[Document text]
In sampling, a 20-token top-k usually forms an excellent probability distribution. 100 tokens would already be quite a lot in the probability distribution of a response. Other rarer tokens are so unlikely and usually so undesirable that they are never shown to you.
What is happening here is that your brain is doing the creative work by shaping the input into a form that allows you to access those tokens in the model that the model would not otherwise show you. At the same time, by modifying the input, you exclude a large part of other potential responses. In this case, I don’t see the possibility of creativity independent of a human for the language model, because it is merely executing what you try to command it to do in the input, like a slave or a robot, without actual intellectual autonomy.
I wouldn’t necessarily make the same claim, because I believe I have a very biological view of how the human brain functions. However, the human brain is so many orders of magnitude more complex and versatile than current large language models that I don’t think the comparison is appropriate. Here is an example from one of LeCun’s old papers on what the architecture of an autonomous AI might look like:
I could accept the claim of AI creativity if it had some kind of understanding of and ability to react to the surrounding world—at a minimum, an internal world model and perception, as well as the autonomy to react to stimuli with a significantly wide diversity. Current large language models are too slavishly dependent on their training data, and the underlying architecture is too simple for them to be elevated to a role greater than that of an everyday tool alongside humans.
If you aren’t already following Sebastian Raschka, this Substack is definitely worth reading:
The texts usually get quite technical, but one of his predictions for 2026 was as if written by my own pen:
A lot of LLM benchmark and performance progress will come from improved tooling and inference-time scaling rather than from training or the core model itself. It will look like LLMs are getting much better, but this will mainly be because the surrounding applications are improving. At the same time, developers will focus more on lowering latency and making reasoning models expand fewer reasoning tokens where it is unnecessary. Don’t get me wrong, 2026 will push the state-of-the-art further, but the proportion of progress will come more from the inference than purely the training side this year.
[/Document text]
* _What is expected_
From the post on language models and creativity, list each thing the writer says an AI would need before its creativity could be accepted. You don't need the records to do this.
[Supplied records]
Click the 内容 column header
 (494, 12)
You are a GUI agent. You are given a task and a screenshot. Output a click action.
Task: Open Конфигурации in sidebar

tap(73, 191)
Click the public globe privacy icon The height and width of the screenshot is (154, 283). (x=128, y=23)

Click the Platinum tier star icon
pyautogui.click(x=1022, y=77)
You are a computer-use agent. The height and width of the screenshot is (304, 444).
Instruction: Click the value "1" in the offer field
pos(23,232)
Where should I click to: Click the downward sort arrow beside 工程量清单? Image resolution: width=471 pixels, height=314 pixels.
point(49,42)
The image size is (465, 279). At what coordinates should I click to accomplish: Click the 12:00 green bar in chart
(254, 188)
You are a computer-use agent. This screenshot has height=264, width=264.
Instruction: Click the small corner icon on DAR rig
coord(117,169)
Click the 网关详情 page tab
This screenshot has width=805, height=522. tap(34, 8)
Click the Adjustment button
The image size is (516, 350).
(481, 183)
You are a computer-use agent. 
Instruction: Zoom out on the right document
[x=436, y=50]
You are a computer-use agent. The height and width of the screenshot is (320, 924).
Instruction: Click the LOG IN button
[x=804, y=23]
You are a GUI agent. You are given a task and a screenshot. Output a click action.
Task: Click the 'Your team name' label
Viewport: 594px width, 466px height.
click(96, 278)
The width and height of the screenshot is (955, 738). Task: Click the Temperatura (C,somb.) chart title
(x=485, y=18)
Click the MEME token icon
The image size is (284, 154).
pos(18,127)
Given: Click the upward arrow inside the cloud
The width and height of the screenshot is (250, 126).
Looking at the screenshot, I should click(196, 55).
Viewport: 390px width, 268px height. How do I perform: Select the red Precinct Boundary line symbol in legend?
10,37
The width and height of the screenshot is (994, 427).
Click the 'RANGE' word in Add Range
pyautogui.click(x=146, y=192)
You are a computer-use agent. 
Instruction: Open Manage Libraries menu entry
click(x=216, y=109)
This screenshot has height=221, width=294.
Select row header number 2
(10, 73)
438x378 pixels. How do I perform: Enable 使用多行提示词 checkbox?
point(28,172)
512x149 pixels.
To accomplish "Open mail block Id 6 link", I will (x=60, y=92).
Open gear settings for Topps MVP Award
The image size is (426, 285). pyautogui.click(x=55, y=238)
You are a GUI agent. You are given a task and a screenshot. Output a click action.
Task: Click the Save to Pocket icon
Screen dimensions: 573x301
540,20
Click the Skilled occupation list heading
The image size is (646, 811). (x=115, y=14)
[/Supplied records]
* _Response area_
- Some kind of understanding of the surrounding world and the ability to react to it
- An internal world model
- Perception
- The autonomy to react to stimuli with a significantly wide diversity